-- Opening Marker --

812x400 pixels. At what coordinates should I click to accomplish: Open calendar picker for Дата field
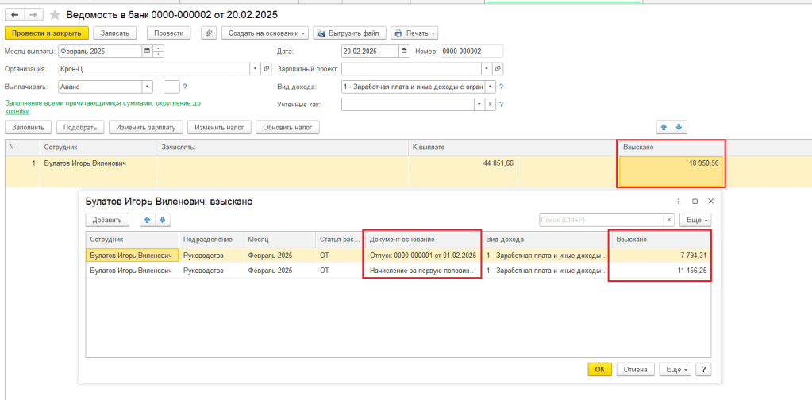click(x=405, y=52)
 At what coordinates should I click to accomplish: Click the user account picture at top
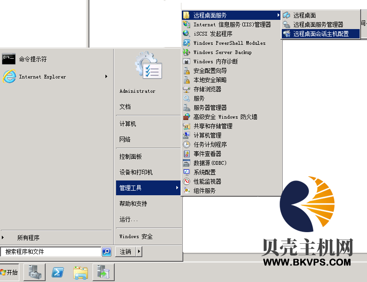pyautogui.click(x=148, y=66)
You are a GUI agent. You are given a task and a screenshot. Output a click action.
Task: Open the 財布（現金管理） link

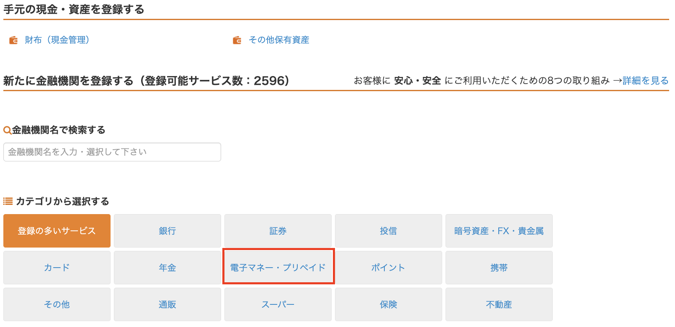tap(57, 40)
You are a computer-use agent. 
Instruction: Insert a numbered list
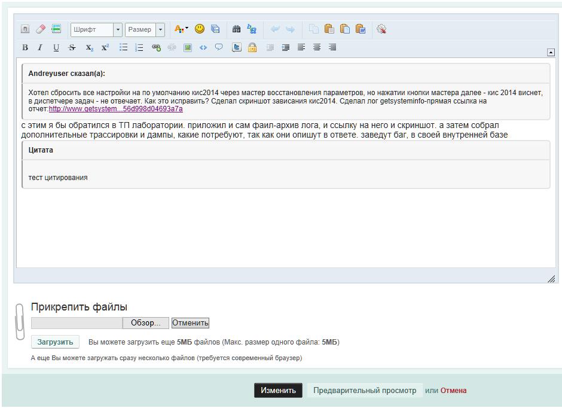(x=139, y=48)
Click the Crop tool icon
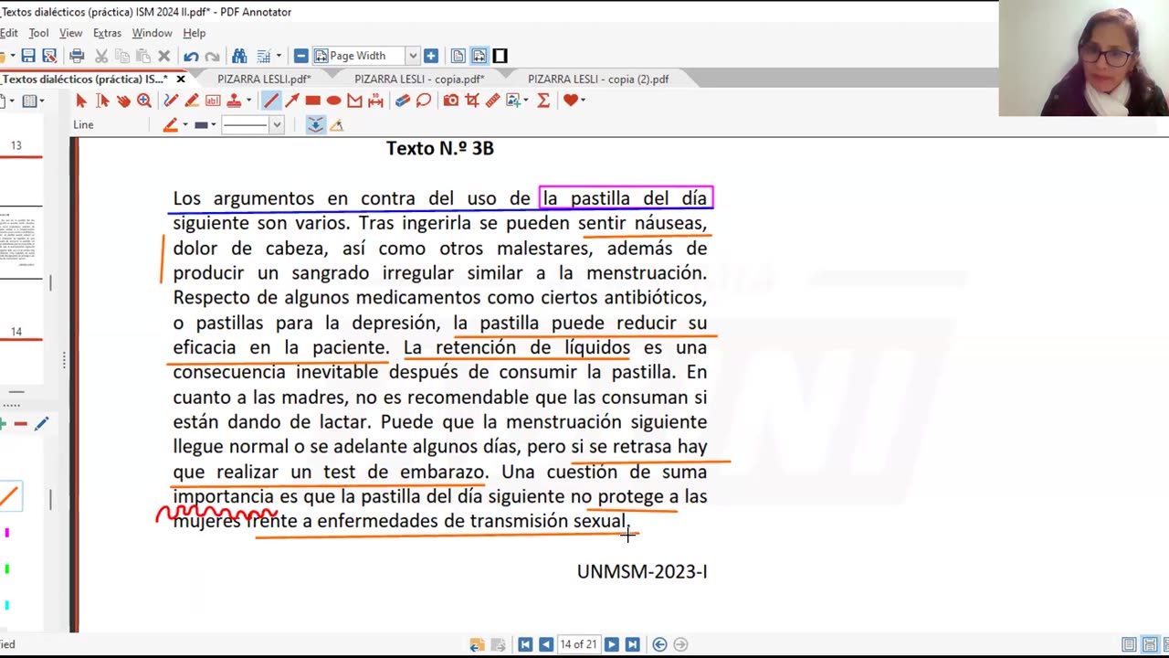Screen dimensions: 1169x658 472,101
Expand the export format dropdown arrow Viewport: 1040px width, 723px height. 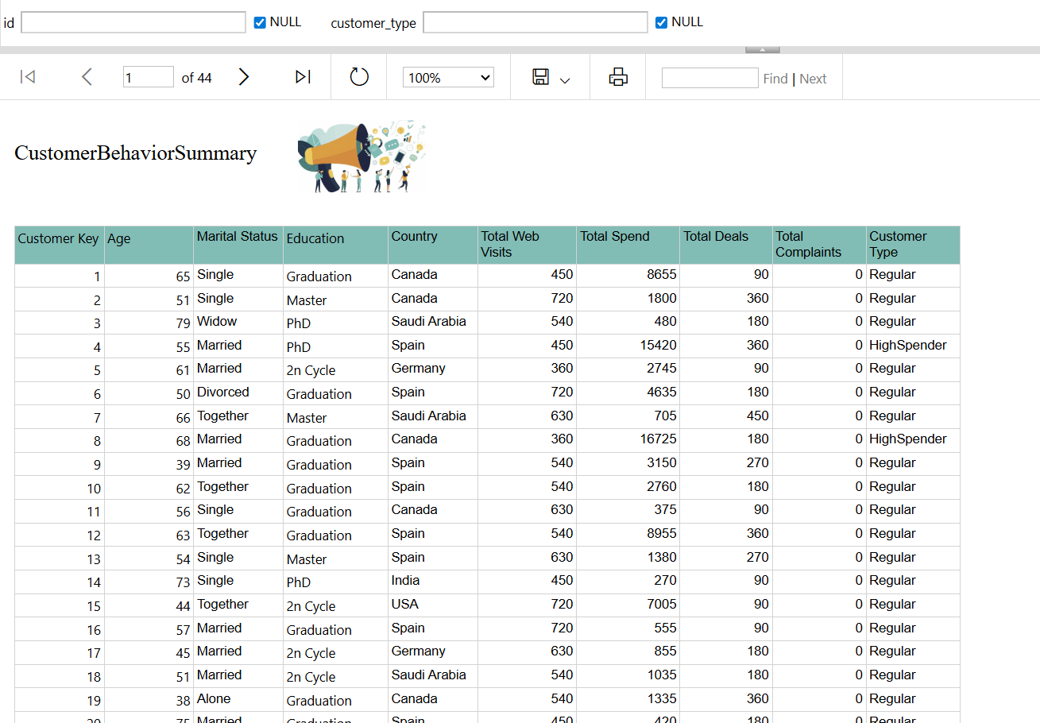pyautogui.click(x=565, y=80)
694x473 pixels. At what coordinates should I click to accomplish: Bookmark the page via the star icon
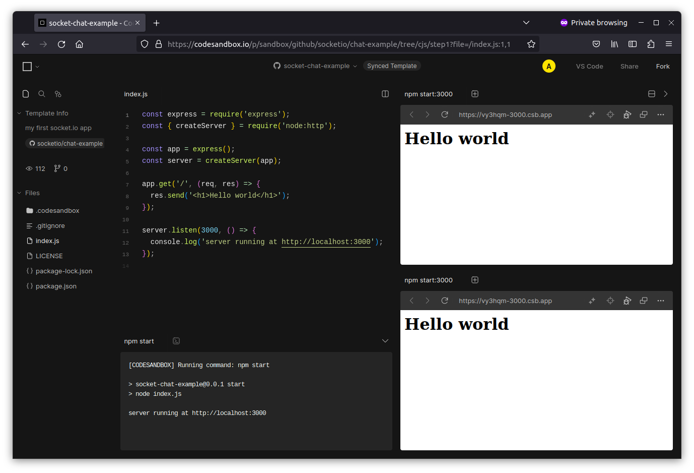(531, 44)
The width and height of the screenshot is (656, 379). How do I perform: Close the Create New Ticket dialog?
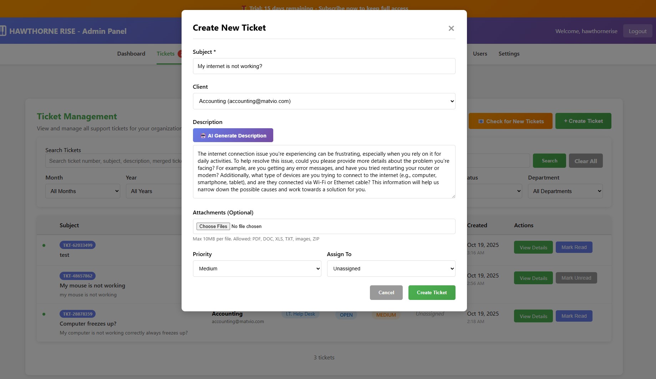pos(451,28)
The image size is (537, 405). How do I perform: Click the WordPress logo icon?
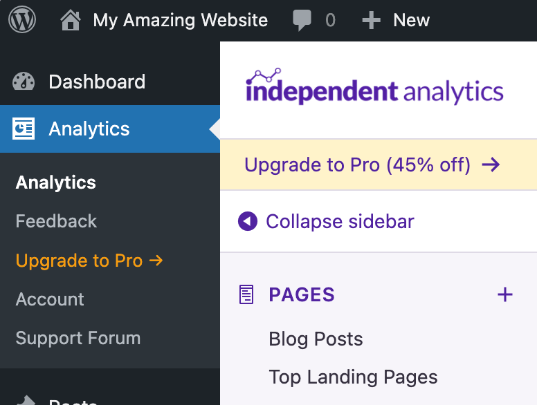pos(22,20)
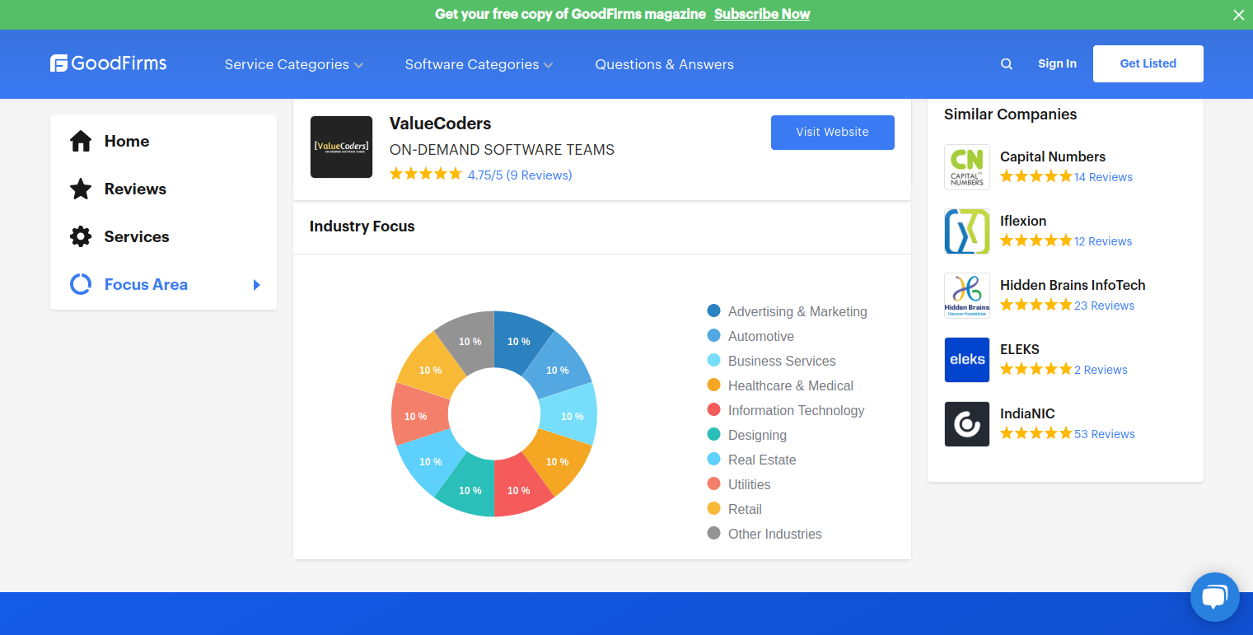Select the IndiaNIC logo thumbnail
Viewport: 1253px width, 635px height.
click(x=966, y=423)
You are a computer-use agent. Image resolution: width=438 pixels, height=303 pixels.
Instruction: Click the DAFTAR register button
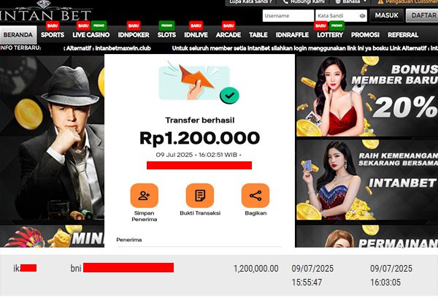(422, 15)
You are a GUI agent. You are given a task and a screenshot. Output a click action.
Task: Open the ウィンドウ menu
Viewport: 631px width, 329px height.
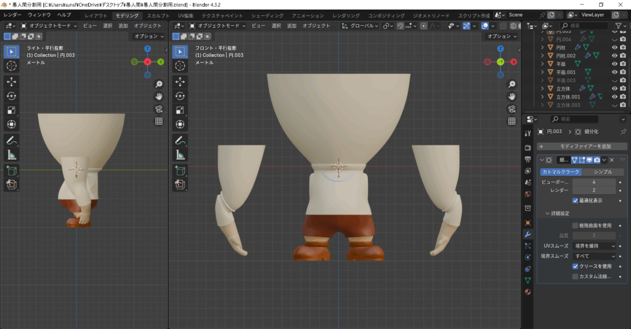39,14
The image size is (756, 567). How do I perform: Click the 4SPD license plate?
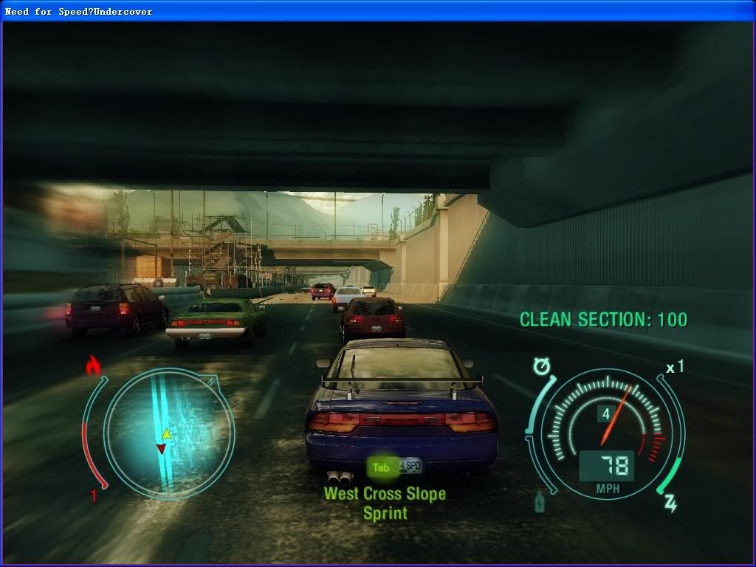click(x=410, y=466)
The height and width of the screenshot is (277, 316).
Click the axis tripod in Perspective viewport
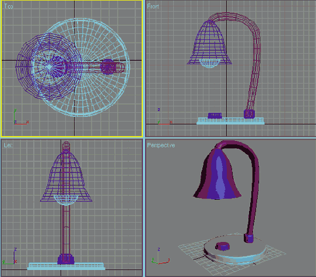coord(160,256)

-- Closing Marker --

What you will do
In the records above, find the line containing "The height and", then write out exactly that line and every later one through the last, omitting pictures.

Solved exercise
The height and width of the screenshot is (277, 316).
Click the axis tripod in Perspective viewport
coord(160,256)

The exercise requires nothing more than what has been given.